◆ TASK DETAILS: Can you quote the lines below exactly, starting at the line with "[info@ladeessadelbosc.com] (254, 10)" and going through the last one?

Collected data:
-- Opening Marker --

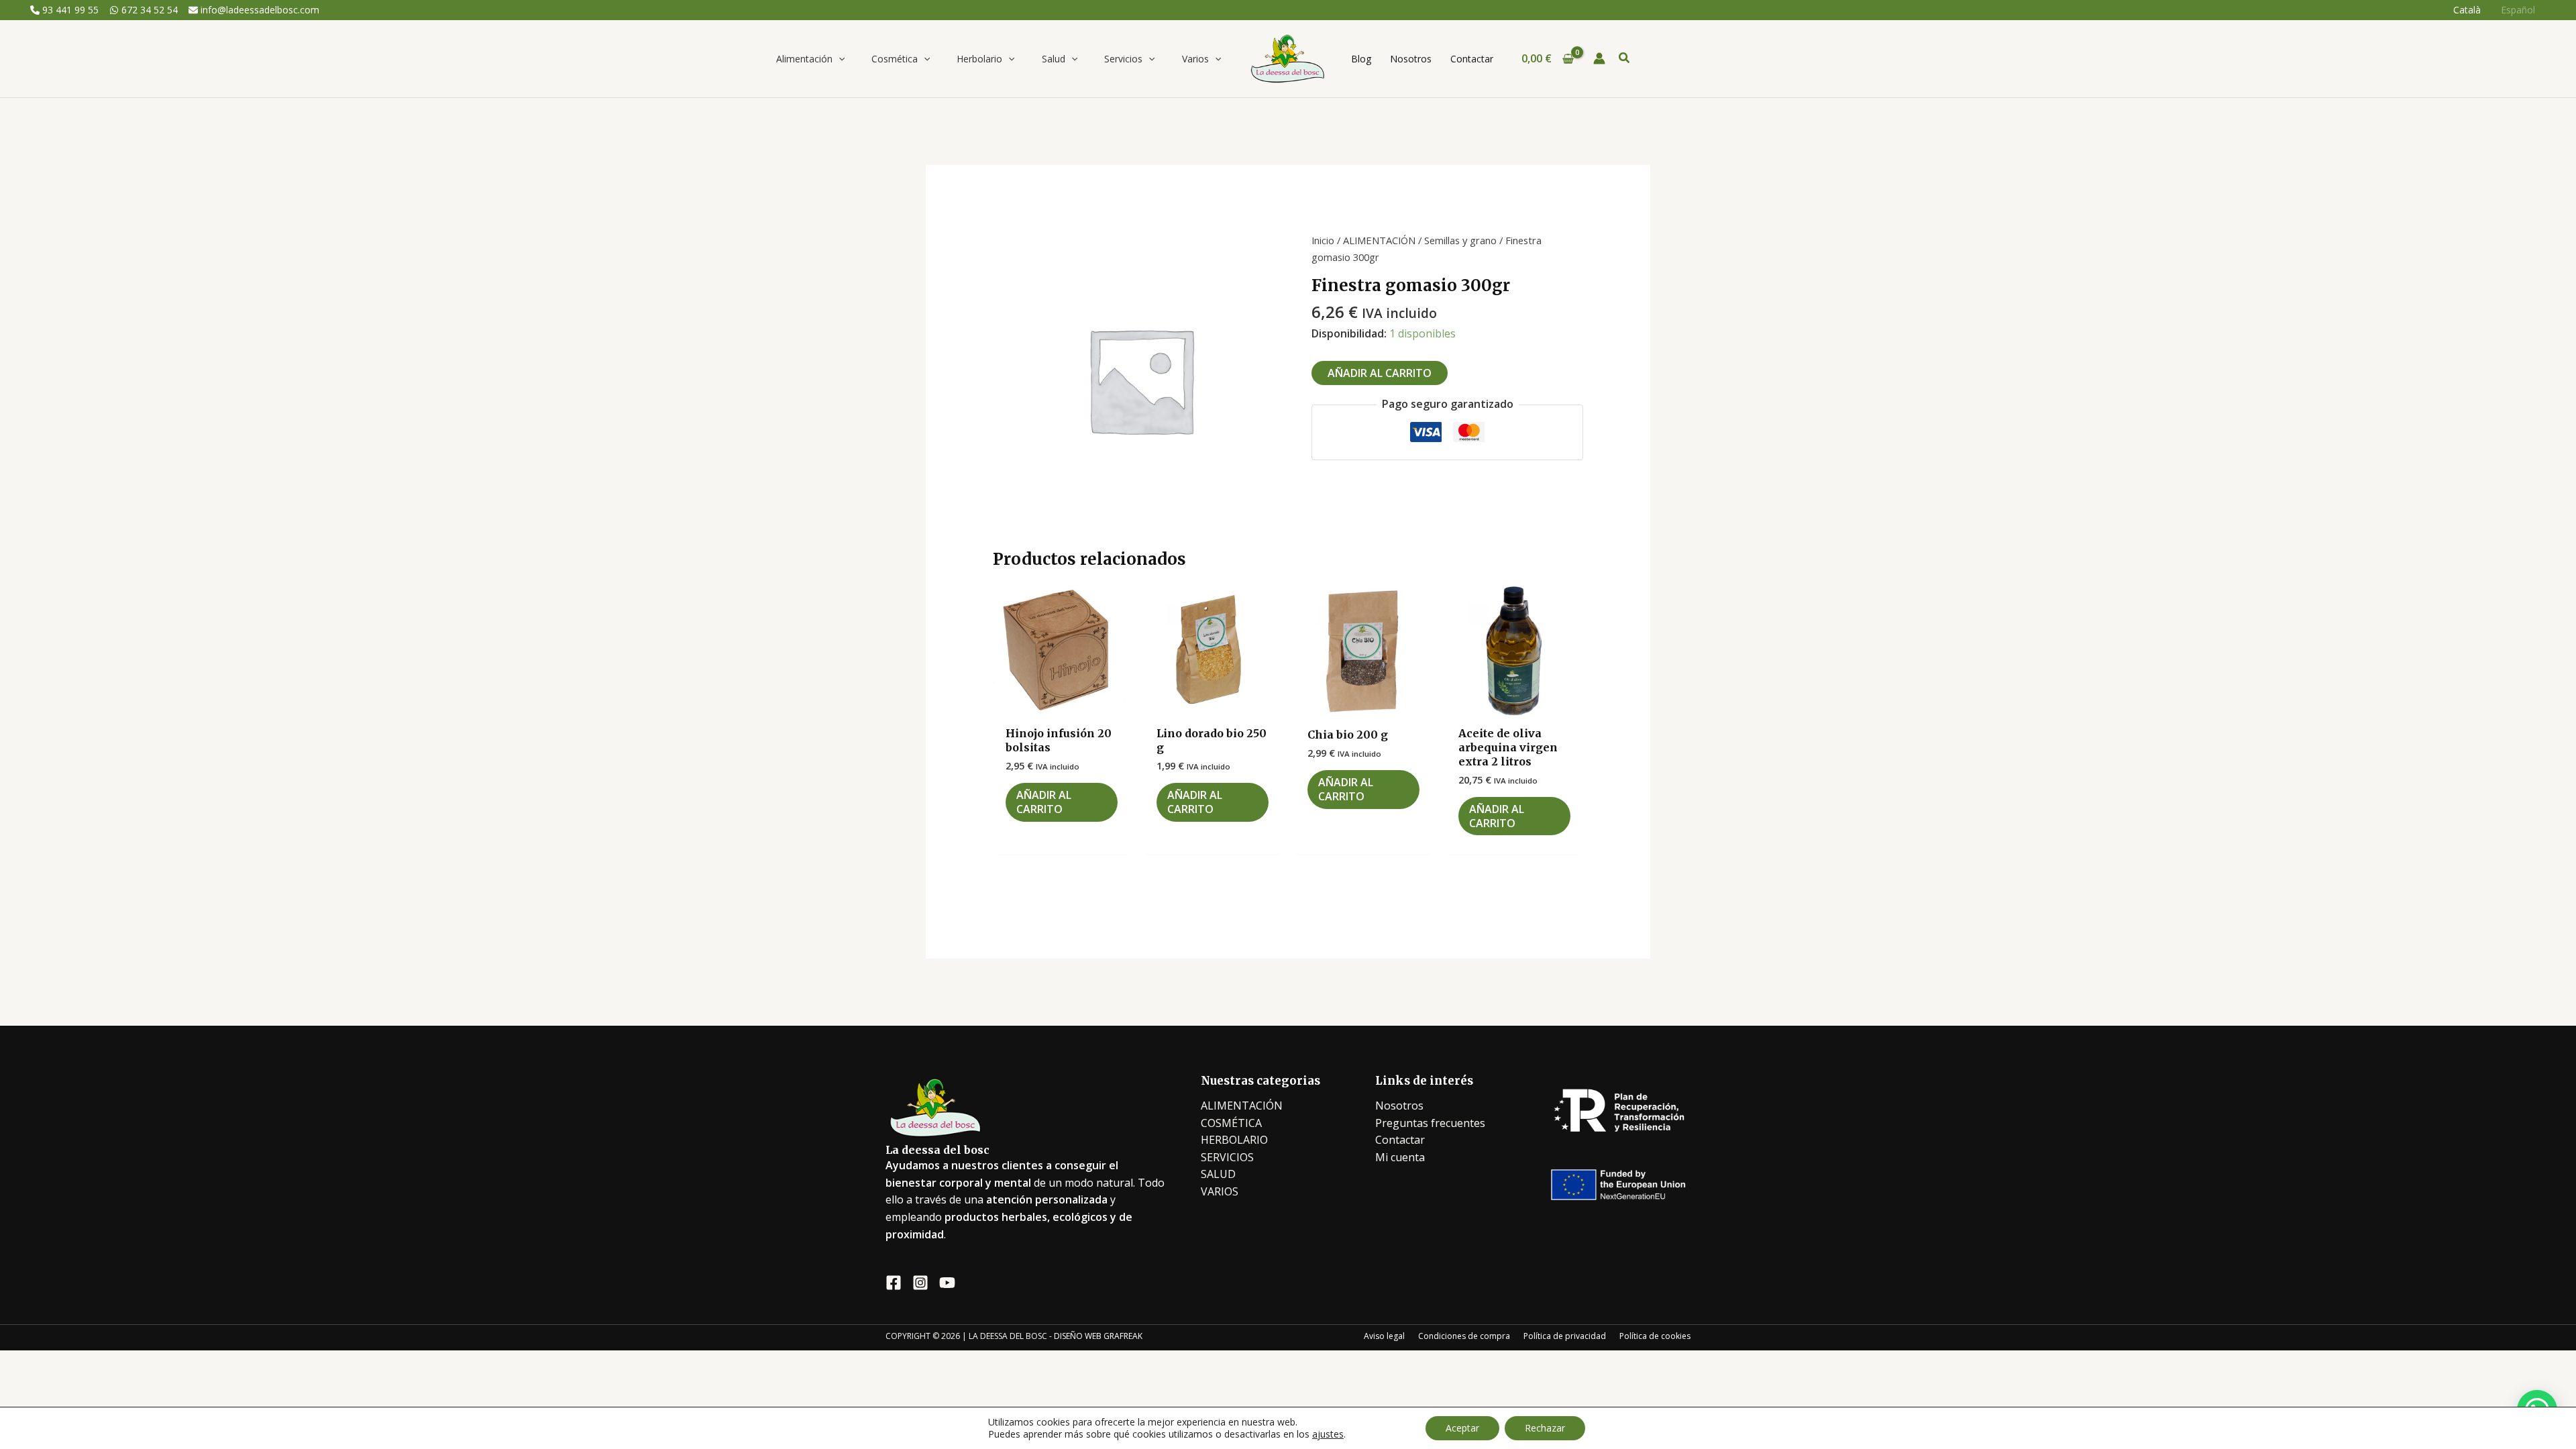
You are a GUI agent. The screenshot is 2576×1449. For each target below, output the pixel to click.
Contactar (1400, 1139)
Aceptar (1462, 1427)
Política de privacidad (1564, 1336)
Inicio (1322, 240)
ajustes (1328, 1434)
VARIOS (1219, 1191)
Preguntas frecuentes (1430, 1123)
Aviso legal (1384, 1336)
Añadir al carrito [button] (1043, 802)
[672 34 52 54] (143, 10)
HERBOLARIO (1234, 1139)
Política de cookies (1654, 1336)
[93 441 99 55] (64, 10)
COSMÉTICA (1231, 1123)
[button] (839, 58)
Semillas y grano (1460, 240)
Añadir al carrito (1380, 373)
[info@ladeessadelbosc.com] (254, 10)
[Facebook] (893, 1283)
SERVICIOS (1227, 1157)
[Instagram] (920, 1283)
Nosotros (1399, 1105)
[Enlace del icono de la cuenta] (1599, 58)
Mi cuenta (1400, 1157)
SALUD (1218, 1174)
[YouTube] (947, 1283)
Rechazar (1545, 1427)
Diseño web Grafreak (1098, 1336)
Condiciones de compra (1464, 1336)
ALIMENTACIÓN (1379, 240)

-- Closing Marker --

◆ RESULT FOR THIS EXERCISE:
[info@ladeessadelbosc.com] (254, 10)
[Facebook] (893, 1283)
SERVICIOS (1227, 1157)
[Instagram] (920, 1283)
Nosotros (1399, 1105)
[Enlace del icono de la cuenta] (1599, 58)
Mi cuenta (1400, 1157)
SALUD (1218, 1174)
[YouTube] (947, 1283)
Rechazar (1545, 1427)
Diseño web Grafreak (1098, 1336)
Condiciones de compra (1464, 1336)
ALIMENTACIÓN (1379, 240)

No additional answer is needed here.